Rewrite the records below, swapping every occurrence of "GUI agent" for "screen assistant" and leaving everything else unchanged.
START Records for the task
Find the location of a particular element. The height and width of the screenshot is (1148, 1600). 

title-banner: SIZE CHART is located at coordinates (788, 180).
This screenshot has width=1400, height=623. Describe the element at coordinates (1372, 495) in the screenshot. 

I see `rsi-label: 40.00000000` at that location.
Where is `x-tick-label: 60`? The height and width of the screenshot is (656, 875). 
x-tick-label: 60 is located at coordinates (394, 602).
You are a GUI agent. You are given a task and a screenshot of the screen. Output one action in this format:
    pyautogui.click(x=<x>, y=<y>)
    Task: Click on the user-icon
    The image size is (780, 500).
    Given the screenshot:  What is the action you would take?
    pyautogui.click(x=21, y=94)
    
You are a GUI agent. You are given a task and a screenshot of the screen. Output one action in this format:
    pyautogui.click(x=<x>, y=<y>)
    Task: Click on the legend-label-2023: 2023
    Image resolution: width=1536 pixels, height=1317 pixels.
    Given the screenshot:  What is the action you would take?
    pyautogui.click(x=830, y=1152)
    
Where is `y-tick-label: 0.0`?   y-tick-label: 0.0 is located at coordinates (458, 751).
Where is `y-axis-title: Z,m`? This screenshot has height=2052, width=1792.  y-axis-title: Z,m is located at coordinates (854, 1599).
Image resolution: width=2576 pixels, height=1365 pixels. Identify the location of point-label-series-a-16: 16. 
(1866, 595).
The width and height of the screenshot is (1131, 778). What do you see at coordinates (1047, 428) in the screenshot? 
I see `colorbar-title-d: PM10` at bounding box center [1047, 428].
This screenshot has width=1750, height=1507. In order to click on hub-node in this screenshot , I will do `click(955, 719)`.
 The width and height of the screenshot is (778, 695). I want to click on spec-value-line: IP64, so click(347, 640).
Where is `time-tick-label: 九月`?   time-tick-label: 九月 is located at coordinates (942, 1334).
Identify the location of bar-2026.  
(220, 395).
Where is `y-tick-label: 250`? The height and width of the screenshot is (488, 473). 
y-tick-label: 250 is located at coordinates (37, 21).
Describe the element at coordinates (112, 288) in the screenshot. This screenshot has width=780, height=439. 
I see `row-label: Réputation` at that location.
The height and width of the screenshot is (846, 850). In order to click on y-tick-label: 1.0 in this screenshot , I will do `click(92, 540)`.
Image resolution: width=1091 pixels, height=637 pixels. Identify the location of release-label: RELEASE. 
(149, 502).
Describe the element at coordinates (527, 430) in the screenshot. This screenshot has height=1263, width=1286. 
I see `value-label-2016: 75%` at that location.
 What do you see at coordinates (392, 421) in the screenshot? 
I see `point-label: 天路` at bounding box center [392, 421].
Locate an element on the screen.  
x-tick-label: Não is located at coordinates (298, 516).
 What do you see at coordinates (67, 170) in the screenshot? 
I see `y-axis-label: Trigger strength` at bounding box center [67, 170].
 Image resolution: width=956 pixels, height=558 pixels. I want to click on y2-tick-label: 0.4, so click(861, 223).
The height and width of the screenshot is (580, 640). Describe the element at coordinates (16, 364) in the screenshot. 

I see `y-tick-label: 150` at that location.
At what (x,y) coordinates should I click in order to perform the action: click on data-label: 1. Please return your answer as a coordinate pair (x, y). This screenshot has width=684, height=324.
END Records for the task
*Answer to the exercise*:
Find the location of a particular element. The height and width of the screenshot is (1148, 1600). 

title-banner: SIZE CHART is located at coordinates (788, 180).
This screenshot has width=1400, height=623. Describe the element at coordinates (1372, 495) in the screenshot. 

I see `rsi-label: 40.00000000` at that location.
Where is `x-tick-label: 60`? The height and width of the screenshot is (656, 875). 
x-tick-label: 60 is located at coordinates (394, 602).
You are a screen assistant. You are given a task and a screenshot of the screen. Output one action in this format:
    pyautogui.click(x=<x>, y=<y>)
    Task: Click on the user-icon
    The image size is (780, 500).
    Given the screenshot:  What is the action you would take?
    pyautogui.click(x=21, y=94)
    
You are a screen assistant. You are given a task and a screenshot of the screen. Output one action in this format:
    pyautogui.click(x=<x>, y=<y>)
    Task: Click on the legend-label-2023: 2023
    Image resolution: width=1536 pixels, height=1317 pixels.
    Given the screenshot:  What is the action you would take?
    pyautogui.click(x=830, y=1152)
    
Where is `y-tick-label: 0.0`?   y-tick-label: 0.0 is located at coordinates (458, 751).
Where is `y-axis-title: Z,m`? This screenshot has height=2052, width=1792.  y-axis-title: Z,m is located at coordinates (854, 1599).
Image resolution: width=2576 pixels, height=1365 pixels. Identify the location of point-label-series-a-16: 16. 
(1866, 595).
The width and height of the screenshot is (1131, 778). What do you see at coordinates (1047, 428) in the screenshot? 
I see `colorbar-title-d: PM10` at bounding box center [1047, 428].
This screenshot has width=1750, height=1507. In order to click on hub-node in this screenshot , I will do `click(955, 719)`.
 The width and height of the screenshot is (778, 695). I want to click on spec-value-line: IP64, so click(347, 640).
Where is `time-tick-label: 九月`?   time-tick-label: 九月 is located at coordinates (942, 1334).
Identify the location of bar-2026.  
(220, 395).
Where is `y-tick-label: 250`? The height and width of the screenshot is (488, 473). 
y-tick-label: 250 is located at coordinates (37, 21).
Describe the element at coordinates (112, 288) in the screenshot. This screenshot has width=780, height=439. 
I see `row-label: Réputation` at that location.
The height and width of the screenshot is (846, 850). In order to click on y-tick-label: 1.0 in this screenshot , I will do `click(92, 540)`.
Image resolution: width=1091 pixels, height=637 pixels. Identify the location of release-label: RELEASE. 
(149, 502).
Describe the element at coordinates (527, 430) in the screenshot. This screenshot has height=1263, width=1286. 
I see `value-label-2016: 75%` at that location.
 What do you see at coordinates (392, 421) in the screenshot? 
I see `point-label: 天路` at bounding box center [392, 421].
Locate an element on the screen.  
x-tick-label: Não is located at coordinates (298, 516).
 What do you see at coordinates (67, 170) in the screenshot? 
I see `y-axis-label: Trigger strength` at bounding box center [67, 170].
 Image resolution: width=956 pixels, height=558 pixels. I want to click on y2-tick-label: 0.4, so click(861, 223).
The height and width of the screenshot is (580, 640). Describe the element at coordinates (16, 364) in the screenshot. 

I see `y-tick-label: 150` at that location.
At what (x,y) coordinates should I click in order to perform the action: click on data-label: 1. Please return your answer as a coordinate pair (x, y). This screenshot has width=684, height=324.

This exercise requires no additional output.